With my orange storm jib rigged forward and my new mainsail flying proudly from my repaired boom I again turned my bows towards the corner of Spain where I dodged countless container ships at walking pace, tacked upwind through fishing fleets and was finally becalmed in the often ferocious Bay of Biscay.

I was thankful for the light conditions as I had run out of food and was down to survival rations in my grab bag, which only allowed me 700 calories per day for the last two weeks at sea. Weight Watchers might want to start selling a survival at sea package as I had lost 10kg by the time I finally made it back to an incredible welcome in Les Sables-d’Olonne after 110 days at sea.

Throw everything at your goal

Where to from here? Like a tree growing in the forest that has to fight through the underbrush before finding the light, Vendée sailors like me who haven’t spent a lot of time in the light from wins in other classes (Olympic preparation or the famous Figaro offshore class) need to earn their way into the top ranks with a first participation as an adventurer rather than a pure competitor.

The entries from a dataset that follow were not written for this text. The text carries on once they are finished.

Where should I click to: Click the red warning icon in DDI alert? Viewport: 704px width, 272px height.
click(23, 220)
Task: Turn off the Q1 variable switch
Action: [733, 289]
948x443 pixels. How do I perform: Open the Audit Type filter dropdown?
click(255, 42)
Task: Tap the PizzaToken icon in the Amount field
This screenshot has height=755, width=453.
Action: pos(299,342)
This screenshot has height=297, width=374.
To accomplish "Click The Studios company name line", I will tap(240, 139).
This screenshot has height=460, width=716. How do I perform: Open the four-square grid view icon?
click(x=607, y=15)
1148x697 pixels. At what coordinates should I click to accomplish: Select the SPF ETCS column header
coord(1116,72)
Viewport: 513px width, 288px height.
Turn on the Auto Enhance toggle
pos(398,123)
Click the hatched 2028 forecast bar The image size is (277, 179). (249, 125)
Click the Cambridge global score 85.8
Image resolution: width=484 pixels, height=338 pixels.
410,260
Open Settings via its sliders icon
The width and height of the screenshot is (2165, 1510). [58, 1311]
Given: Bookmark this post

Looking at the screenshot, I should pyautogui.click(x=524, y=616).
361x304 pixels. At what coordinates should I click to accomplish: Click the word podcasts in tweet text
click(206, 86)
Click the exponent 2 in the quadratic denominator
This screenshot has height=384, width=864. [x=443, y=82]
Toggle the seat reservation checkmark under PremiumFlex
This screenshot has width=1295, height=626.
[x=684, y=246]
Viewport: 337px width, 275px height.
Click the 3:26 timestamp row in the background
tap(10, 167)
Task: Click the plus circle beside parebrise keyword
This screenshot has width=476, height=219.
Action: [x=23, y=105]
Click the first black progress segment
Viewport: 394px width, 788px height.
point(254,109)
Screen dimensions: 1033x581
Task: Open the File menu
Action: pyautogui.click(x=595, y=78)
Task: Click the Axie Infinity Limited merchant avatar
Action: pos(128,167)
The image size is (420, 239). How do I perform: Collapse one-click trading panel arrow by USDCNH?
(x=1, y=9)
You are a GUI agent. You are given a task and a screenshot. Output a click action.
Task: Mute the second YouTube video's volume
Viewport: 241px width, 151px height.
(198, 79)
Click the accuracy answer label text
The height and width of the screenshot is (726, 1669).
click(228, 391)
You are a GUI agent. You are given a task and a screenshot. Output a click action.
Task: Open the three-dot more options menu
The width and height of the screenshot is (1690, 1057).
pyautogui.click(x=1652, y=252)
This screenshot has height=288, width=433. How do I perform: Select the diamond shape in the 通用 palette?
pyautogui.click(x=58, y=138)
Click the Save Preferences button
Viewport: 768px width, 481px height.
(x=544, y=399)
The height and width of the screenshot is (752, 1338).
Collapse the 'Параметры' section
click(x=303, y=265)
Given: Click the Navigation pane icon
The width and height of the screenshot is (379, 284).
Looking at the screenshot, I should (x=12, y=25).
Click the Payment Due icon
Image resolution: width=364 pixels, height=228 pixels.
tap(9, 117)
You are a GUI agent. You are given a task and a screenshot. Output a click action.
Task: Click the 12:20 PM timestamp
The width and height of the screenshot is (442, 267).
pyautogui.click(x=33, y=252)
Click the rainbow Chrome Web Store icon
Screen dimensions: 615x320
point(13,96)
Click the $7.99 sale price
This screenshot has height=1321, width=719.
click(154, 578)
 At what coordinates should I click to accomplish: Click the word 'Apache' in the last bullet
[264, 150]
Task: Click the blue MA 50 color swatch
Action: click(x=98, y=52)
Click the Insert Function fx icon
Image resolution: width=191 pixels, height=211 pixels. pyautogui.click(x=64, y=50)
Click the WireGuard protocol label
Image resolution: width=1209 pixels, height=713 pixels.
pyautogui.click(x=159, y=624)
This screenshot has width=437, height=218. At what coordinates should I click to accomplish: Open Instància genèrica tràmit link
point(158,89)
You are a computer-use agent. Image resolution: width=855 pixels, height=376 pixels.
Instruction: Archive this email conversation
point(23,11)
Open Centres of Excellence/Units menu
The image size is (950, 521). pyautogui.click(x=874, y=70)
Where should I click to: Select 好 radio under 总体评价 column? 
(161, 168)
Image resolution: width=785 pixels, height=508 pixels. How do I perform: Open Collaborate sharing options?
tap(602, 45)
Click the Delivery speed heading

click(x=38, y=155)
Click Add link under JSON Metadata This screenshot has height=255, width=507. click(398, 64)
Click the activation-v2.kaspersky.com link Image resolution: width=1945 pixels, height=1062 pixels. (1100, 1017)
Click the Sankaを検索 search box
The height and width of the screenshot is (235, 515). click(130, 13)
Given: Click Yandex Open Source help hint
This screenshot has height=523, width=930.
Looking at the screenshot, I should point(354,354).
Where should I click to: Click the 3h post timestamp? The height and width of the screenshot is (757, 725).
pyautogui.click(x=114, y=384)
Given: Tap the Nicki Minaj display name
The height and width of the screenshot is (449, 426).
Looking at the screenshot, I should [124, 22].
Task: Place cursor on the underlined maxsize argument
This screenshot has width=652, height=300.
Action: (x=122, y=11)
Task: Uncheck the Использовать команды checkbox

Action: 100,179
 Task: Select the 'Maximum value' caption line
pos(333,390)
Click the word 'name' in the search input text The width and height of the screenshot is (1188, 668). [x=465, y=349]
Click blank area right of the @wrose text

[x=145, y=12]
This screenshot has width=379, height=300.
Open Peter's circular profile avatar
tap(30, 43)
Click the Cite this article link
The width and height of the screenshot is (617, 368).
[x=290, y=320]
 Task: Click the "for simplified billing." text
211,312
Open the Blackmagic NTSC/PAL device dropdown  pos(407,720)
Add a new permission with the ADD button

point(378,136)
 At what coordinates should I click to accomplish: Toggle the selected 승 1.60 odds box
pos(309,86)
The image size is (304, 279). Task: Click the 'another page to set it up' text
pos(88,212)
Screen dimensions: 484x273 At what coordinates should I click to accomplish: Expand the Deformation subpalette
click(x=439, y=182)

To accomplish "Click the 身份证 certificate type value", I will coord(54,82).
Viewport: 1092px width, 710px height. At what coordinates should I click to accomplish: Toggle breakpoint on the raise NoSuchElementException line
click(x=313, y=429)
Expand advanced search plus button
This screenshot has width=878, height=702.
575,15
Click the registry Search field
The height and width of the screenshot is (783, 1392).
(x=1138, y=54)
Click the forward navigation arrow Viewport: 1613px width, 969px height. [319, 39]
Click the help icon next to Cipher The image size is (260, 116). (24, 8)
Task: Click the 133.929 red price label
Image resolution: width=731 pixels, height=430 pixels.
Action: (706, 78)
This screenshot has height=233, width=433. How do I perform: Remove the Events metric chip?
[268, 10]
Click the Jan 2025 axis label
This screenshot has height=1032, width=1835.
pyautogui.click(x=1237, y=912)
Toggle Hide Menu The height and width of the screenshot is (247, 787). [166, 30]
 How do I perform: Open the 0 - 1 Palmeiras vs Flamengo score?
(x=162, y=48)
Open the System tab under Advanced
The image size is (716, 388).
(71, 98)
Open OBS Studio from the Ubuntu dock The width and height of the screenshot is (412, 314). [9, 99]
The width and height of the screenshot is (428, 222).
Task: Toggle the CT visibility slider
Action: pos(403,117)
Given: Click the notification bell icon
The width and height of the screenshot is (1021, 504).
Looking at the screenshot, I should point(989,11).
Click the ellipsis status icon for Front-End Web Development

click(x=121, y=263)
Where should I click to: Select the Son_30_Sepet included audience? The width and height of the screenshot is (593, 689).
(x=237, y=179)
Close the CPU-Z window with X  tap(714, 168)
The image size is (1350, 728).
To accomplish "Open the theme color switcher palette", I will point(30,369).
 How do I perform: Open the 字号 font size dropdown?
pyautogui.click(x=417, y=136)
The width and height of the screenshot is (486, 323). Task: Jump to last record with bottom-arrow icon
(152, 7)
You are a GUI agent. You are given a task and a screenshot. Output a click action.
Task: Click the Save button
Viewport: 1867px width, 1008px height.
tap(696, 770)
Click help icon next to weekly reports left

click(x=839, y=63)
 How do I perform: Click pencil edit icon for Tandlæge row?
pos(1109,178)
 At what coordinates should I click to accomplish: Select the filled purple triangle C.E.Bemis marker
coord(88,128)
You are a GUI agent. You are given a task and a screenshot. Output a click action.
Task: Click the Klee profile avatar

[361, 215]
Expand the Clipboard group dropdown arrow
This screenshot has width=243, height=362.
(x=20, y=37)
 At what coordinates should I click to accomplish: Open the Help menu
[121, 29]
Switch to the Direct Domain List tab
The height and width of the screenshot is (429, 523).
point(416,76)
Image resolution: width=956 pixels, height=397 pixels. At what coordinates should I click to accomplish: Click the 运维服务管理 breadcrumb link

Photo Olivier Blanchet / DPPI / Vendee Globe

Photo Olivier Blanchet / DPPI / Vendee Globe

Reunion with wife, Clara, in Les Sables d’Olonne, France, on 24 February 2017

Photo sent from the dismasted Foresight Natural Energy, on February 11th, 2017 – Photo Conrad Colman

I won my first race around the world and my ambition now, despite the stress and the premature grey hairs, is to return with a boat and a team capable of winning again. Having circumnavigated the globe without burning fossil fuels, 500 years after Magellan first did it, I would like to help push renewable technology and bio composites further to take our sport to its natural position as the world’s only green mechanical sport.

And for you, the reader, you might think Vendée sailors are completely crazy, and indeed we are, but I hope that my example of moving around the world, learning a language and a trade as a sailmaker and becoming a specialist in solo ocean racing in pursuit of an audacious ten-year goal can inspire you do likewise. Your scary goal doesn’t need to be at sea and could instead be to become a piano virtuoso, a business leader or the best parent you can be and each option is inspiring and valid.

I hope just that you throw everything you have at your goal because, once invested, you will find more energy and motivation within yourselves that you could ever imagine. I look forward to seeing you out on the waves, literally or figuratively.

My Vendée Globe has taught me that we can go farther than we ever imagined.